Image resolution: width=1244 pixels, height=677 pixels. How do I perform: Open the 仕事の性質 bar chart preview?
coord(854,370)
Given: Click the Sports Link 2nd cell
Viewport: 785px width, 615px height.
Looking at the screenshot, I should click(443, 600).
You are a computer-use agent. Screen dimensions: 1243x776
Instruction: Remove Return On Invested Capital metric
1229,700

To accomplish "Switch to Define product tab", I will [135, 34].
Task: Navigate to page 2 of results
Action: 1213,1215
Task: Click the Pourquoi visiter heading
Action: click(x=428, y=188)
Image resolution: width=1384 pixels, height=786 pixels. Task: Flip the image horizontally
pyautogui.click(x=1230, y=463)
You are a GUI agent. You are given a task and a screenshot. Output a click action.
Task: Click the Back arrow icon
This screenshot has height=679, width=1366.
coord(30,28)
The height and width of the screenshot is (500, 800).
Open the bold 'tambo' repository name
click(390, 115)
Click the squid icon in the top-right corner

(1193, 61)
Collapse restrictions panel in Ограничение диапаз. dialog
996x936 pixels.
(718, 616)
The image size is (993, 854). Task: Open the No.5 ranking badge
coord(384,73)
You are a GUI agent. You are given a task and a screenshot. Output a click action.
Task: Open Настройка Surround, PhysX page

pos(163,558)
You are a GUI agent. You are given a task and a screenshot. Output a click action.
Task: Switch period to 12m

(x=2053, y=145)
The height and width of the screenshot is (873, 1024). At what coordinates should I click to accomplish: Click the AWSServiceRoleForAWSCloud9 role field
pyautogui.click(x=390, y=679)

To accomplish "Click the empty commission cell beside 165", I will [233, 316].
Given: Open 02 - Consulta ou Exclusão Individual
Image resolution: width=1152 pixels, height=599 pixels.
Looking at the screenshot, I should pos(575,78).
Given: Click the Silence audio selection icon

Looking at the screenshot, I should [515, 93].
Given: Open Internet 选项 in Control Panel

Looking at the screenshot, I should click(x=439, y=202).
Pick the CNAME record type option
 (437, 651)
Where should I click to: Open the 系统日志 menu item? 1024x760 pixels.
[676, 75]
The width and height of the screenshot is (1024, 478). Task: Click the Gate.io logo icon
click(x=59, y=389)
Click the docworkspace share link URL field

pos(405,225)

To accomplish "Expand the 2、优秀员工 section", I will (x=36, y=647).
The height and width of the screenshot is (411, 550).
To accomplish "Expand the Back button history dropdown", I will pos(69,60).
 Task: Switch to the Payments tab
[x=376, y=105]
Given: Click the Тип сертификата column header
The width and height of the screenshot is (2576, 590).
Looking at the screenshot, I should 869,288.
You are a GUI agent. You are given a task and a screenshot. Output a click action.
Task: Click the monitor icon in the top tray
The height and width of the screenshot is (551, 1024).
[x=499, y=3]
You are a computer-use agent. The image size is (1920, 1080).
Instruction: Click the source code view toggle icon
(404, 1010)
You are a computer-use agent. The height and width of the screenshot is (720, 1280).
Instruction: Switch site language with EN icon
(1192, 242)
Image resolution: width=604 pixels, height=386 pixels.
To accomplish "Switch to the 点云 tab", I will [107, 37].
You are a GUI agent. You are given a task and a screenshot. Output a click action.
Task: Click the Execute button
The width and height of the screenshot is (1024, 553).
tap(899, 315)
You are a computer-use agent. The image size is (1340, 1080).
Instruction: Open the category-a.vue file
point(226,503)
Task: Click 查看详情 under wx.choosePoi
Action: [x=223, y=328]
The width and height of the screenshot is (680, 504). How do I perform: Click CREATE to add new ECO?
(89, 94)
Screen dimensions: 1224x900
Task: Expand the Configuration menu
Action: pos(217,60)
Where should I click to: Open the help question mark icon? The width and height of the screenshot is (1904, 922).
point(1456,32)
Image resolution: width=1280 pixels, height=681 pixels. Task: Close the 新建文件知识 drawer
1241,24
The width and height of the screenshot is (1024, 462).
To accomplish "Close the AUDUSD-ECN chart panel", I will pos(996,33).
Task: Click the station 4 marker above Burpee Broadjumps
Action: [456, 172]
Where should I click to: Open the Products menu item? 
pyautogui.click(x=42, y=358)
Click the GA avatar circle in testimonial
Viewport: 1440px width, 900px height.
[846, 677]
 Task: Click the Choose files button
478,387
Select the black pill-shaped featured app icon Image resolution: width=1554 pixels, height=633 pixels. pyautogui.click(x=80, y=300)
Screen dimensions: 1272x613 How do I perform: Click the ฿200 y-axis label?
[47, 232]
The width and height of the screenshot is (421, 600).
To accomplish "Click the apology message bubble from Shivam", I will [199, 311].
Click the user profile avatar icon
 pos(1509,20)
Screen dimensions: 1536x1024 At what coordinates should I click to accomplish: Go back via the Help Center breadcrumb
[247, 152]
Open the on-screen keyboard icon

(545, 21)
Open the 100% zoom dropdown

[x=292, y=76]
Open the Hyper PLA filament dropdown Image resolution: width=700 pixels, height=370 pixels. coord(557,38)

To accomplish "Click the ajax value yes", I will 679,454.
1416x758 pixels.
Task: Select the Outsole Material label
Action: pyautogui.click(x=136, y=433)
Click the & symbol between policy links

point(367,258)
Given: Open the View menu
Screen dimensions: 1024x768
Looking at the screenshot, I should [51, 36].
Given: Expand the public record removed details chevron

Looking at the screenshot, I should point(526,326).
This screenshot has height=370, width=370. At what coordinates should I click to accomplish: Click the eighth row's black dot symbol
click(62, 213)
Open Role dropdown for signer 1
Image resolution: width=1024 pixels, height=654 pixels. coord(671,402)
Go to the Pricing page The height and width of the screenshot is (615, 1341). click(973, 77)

——

▶ [Task details]:
Locate and copy each line in the data above that includes the word "computer".

▶ [Response area]:
You are a computer-use agent. Screen dimensions: 1243x776
You are a computer-use agent. The image size is (1920, 1080).
You are a computer-use agent. The height and width of the screenshot is (720, 1280).
You are a computer-use agent. The image size is (1340, 1080).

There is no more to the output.